Quel lien avec la dette publique?
Contraints par des ratios prudentiels et un fort désamour pour la prise de risque, les acteurs financiers fondent leur financement sur deux éléments impactant directement les taux d’intérêts, le coût auquel le marché accepte de prêter :
(1) la valorisation des contreparties,
(2) le calcul d’un ratio d’endettement qui rapporte la dette à la valeur totale des actifs.

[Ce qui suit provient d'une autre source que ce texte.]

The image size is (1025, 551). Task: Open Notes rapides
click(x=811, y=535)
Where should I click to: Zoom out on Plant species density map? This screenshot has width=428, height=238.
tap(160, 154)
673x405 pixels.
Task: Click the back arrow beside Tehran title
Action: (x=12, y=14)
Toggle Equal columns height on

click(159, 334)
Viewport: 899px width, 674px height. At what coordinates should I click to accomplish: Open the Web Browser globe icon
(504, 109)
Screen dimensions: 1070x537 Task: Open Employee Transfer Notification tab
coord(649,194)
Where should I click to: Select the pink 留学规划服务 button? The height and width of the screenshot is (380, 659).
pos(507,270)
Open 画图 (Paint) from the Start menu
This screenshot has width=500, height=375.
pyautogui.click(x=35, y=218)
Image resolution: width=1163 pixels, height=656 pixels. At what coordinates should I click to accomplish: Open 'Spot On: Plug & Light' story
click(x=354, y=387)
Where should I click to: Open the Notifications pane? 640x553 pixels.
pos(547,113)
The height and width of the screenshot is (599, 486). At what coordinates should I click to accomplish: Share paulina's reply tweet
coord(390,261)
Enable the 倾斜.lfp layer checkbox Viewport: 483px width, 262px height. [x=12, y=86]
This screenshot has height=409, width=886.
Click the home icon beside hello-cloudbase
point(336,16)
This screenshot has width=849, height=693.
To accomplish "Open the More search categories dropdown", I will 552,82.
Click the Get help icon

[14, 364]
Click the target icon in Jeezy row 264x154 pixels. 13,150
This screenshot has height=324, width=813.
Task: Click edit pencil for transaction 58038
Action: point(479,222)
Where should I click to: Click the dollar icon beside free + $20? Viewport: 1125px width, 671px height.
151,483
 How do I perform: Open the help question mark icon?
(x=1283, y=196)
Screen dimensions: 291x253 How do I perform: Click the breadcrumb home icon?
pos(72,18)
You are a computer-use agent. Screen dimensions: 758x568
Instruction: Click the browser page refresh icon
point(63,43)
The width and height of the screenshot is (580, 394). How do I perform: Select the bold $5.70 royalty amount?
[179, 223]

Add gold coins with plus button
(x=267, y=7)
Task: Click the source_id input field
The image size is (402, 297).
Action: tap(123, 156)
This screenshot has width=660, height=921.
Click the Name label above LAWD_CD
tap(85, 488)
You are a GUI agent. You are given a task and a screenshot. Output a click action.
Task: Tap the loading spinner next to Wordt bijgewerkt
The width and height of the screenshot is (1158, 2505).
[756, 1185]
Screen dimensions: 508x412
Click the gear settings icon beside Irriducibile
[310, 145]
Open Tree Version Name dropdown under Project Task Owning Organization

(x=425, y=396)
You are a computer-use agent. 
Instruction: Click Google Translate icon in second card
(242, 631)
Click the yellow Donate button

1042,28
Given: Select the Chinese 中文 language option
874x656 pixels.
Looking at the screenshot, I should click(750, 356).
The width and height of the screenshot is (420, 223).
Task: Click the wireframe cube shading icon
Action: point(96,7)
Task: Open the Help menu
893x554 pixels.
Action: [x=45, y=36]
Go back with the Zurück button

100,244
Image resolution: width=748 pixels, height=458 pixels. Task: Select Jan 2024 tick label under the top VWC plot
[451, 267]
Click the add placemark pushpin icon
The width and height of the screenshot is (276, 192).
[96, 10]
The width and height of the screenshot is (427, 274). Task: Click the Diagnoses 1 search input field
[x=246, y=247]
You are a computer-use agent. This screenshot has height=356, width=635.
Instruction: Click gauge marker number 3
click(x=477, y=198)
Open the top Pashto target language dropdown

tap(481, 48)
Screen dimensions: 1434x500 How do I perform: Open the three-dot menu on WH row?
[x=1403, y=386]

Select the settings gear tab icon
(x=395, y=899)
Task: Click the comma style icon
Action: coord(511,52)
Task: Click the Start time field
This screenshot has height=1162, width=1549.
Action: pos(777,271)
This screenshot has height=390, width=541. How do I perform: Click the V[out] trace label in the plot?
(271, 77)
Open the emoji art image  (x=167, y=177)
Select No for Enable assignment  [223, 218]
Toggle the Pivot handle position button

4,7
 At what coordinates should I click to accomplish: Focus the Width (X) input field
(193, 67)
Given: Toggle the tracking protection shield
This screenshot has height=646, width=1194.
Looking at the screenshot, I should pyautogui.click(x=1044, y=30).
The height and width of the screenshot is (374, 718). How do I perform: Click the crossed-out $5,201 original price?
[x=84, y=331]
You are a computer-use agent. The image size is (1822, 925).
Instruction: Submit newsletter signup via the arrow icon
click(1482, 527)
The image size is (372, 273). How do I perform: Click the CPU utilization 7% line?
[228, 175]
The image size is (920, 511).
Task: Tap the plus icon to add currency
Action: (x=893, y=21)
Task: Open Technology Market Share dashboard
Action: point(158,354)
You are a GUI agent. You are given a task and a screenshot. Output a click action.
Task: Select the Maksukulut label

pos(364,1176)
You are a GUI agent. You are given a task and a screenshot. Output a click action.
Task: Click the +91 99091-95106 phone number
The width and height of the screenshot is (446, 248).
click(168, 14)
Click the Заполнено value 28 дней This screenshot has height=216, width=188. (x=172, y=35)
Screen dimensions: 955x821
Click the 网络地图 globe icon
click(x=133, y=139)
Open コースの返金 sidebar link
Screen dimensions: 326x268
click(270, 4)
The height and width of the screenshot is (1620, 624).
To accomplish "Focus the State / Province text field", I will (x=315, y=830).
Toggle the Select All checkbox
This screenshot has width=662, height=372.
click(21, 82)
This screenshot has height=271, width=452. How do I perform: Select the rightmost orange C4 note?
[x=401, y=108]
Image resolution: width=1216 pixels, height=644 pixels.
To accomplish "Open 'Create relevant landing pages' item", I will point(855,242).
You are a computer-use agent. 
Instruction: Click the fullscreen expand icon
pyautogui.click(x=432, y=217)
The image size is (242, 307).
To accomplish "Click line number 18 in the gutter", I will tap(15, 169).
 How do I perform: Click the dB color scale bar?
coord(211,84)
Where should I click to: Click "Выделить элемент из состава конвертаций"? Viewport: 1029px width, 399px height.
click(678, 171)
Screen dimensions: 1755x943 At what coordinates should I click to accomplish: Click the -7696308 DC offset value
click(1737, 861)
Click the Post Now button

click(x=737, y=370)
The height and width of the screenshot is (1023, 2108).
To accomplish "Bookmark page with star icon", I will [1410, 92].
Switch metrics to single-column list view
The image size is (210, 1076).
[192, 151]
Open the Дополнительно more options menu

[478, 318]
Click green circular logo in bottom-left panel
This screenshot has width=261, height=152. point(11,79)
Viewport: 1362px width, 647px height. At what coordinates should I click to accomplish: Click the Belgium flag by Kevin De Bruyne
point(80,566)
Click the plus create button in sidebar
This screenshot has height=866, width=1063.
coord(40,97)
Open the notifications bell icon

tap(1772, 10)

En effet, le montant des financements possibles est construit sur une prise de garantie sur les dits actifs qui doivent, de ce fait, couvrir la totalité de la dette souscrite majorée d’un « écart de crédit » donné, c'est-à-dire l’écart dans le temps avec la rémunération que le financeur aurait pu obtenir s’il avait souscrit avec les mêmes capitaux à un support sans risque .
En cas de défaut, le financeur peut alors se rembourser par la vente des actifs en question. Or, si la valeur dans le temps de l’actif en question est mal analysée, il y a de fortes chances pour que le financement ne se fasse pas, ou à un coût prohibitif.
De même, si les actifs sont structurellement sous-évalués, le ratio d’endettement sera mécaniquement haut, donc l’emprunteur considéré comme potentiellement plus risqué jusqu’à en perdre son triple A.
Rapportée à l’échelle d’un pays, une meilleure lisibilité de la valeur réelle des actifs de celui-ci pourrait ainsi :
(1) améliorer mécaniquement son ratio d’endettement,
(2) améliorer ses capacités de financement par une identification facilité des contreparties, notamment afin de créer des actifs générateurs de valeur,
Ou au contraire montrer que les bons élèves ne sont pas nécessairement ceux que l’on croit…En effet, le politique qui a choisi de sacrifier la création de valeur dans le temps à l’obtention d’une soulte immédiate grève plus surement les capacités de reprise du pays qu’il gouverne que quiconque. Mais nous y reviendrons dans le prochain épisode de cette chronique: Dette et création de valeur.
En tout état de cause, il se trouve très probablement des ressources insoupçonnées nichées dans ces temps d’usage des actifs différents de leur « temps comptable », nichées aussi dans cette maintenance que l’on persiste à considérer comme une charge alors qu’elle « recharge » en quelque sorte la valeur de l’actif auquel elle est consacrée. Leur mobilisation ne tient qu’à leur identification formelle au sein du processus économique. Pourtant, et bien qu’encouragé par les normes internationales, cet effort dans la connaissance des actifs de la Nation n’apparaît pas aux programmes des actuels postulants à la magistrature suprême. Il pourrait pourtant apporter cet espace de respiration qui aujourd’hui fait tant défaut à nos économies.